Passos Coelho garantiu, esta quinta-feira, a continuidade do apoio do CDS-PP ao Governo, apesar da saída do líder do partido, Paulo Portas, que apresentou a demissão na terça-feira.

Depois de três reuniões entre o primeiro-ministro e o ministro demissionário, Passos Coelho esteve reunido cerca de uma hora com o chefe de Estado para lhe dar a conhecer a proposta (em aberto) que sustenta a coligação.

O primeiro-ministro surgiu, sem aviso prévio, junto dos jornalistas que o aguardavam no Palácio de Belém, para adiantar alguns pormenores relativos à última reunião com o ministro demissionário e líder do CDS.

Passos Coelho disse que a decisão de Paulo Portas em abandonar o Governo «é pessoal» e que «não envolve o apoio do CDS-PP ao Governo».

O primeiro-ministro contou que «foi possível esclarecer a questão política da demissão» e que lhe foi transmitido por Paulo Portas, «num quadro que terá de ser aprofundado» entre as duas partes, que «será encontrada uma forma de garantir o apoio político do CDS-PP ao Governo».

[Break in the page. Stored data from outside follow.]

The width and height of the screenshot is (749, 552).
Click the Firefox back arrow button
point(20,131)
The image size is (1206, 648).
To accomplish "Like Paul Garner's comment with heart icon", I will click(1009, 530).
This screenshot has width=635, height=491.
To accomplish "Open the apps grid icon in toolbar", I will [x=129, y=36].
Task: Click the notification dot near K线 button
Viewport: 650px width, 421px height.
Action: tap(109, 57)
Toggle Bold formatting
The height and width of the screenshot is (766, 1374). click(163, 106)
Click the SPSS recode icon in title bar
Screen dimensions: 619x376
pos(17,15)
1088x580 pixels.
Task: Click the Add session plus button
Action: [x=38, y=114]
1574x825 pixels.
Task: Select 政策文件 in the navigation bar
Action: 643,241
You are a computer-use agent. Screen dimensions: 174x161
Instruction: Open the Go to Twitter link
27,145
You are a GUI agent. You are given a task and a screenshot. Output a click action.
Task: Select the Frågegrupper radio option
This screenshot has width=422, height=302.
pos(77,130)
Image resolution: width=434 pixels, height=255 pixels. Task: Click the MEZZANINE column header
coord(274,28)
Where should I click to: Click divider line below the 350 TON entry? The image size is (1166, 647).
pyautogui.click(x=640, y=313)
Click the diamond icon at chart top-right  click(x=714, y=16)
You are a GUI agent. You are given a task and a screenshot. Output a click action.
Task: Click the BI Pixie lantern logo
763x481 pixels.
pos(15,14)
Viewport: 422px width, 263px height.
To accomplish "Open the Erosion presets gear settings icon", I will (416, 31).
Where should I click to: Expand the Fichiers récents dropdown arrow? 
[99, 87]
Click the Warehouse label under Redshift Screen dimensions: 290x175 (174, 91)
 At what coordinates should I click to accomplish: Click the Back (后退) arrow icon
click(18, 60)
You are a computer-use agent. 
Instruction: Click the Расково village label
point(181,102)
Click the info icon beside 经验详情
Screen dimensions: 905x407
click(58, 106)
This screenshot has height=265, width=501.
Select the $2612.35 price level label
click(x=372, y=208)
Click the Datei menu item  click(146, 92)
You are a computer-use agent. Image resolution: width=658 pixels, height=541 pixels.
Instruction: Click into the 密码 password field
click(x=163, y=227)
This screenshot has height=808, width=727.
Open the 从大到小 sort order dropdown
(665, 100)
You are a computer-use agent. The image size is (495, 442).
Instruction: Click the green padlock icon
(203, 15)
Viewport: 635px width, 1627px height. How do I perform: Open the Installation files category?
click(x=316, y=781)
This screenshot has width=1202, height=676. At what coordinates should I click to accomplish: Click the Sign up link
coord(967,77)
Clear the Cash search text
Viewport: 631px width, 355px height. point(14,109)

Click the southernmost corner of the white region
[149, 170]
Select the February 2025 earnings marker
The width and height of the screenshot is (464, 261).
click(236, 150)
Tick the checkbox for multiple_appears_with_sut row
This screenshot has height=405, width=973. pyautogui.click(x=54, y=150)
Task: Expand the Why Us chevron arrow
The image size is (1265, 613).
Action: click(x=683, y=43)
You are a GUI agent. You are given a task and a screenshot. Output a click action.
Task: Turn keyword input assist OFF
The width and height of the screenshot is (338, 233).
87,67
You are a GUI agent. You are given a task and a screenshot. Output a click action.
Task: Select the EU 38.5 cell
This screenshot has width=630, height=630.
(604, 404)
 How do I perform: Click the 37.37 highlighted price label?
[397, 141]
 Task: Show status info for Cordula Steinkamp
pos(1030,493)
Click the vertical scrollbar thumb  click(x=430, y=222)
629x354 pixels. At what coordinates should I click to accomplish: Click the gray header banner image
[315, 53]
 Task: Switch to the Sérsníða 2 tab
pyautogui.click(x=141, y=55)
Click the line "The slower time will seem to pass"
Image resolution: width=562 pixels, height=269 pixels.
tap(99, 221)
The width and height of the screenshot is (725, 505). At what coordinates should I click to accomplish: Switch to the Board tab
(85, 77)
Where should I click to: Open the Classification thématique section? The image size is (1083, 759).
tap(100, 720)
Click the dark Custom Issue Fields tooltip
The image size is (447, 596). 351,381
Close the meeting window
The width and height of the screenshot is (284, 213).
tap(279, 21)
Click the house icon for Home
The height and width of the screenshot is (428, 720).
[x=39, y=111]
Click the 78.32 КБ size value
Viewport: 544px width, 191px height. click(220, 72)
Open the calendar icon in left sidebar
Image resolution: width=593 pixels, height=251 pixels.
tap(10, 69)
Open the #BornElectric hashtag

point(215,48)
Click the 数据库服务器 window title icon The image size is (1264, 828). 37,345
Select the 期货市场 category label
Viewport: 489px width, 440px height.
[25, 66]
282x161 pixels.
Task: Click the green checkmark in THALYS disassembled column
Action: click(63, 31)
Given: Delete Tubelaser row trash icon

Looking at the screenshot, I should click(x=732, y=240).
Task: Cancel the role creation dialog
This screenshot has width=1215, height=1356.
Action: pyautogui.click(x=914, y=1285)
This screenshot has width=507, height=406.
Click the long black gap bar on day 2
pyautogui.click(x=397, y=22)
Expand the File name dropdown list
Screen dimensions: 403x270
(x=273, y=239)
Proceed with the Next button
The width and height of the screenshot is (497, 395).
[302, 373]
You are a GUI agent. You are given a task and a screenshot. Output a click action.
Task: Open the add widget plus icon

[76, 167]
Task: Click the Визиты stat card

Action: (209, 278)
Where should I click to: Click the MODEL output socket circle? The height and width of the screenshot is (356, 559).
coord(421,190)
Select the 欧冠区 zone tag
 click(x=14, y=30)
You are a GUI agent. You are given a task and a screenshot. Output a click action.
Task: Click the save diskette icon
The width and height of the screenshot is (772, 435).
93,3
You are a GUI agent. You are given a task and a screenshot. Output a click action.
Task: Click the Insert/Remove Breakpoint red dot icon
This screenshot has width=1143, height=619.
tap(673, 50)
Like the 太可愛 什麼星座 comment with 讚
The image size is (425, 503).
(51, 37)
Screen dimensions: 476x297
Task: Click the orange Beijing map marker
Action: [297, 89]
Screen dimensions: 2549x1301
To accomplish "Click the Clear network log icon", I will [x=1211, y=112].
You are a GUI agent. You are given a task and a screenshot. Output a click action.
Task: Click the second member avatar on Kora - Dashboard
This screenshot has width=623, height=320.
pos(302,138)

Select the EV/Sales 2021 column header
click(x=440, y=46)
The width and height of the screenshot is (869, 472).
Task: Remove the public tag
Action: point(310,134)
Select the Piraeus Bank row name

«Nesse sentido, comprometi-me com Paulo Portas a encontrar a melhor fórmula de garantir, tão rapidamente quanto possível perante o país, a solução para esta situação», revelou.

«Da minha parte devo dizer ao país que, como primeiro-ministro, tudo farei para garantir as condições que são necessárias para que o Governo prossiga o seu trabalho em condições, como é obrigatório e patriótico, para conseguir cumprir o programa de assistência económica e financeira, garantir o regresso de Portugal a mercados, ainda de que de forma apoiada, como todos esperamos, e conseguir que os esforços e sacrifícios realizados até hoje pelos portugueses possam ser premiados», afirmou, ainda, numa declaração sem direito a perguntas.

Passos Coelho observou, também, que compete a Cavaco Silva fazer uma avaliação sobre a crise governativa e uma nova solução que apoie o executivo PSD/CDS-PP.

«Como é sabido existe também da parte do senhor presidente da República uma avaliação desta situação, que competirá ao senhor presidente da República, evidentemente, pronunciar e não a mim», declarou o chefe do Governo.

Desde a noite de quarta-feira, Pedro Passos Coelho e Paulo Portas já estiveram reunidos por três vezes para tentar ultrapassar a crise no Governo.

Alterações na composição do Executivo poderão fazer parte do acordo de princípio, ainda que o ministro da Presidência, Marques Guedes, tenha recusado nesta quinta-feira, no final do Conselho de Ministros, antecipar o cenário, remetendo a resposta para «os astros».

Recorde-se que chegou a ser noticiado que Portas poderia ficar como vice-primeiro-ministro com a área da Economia.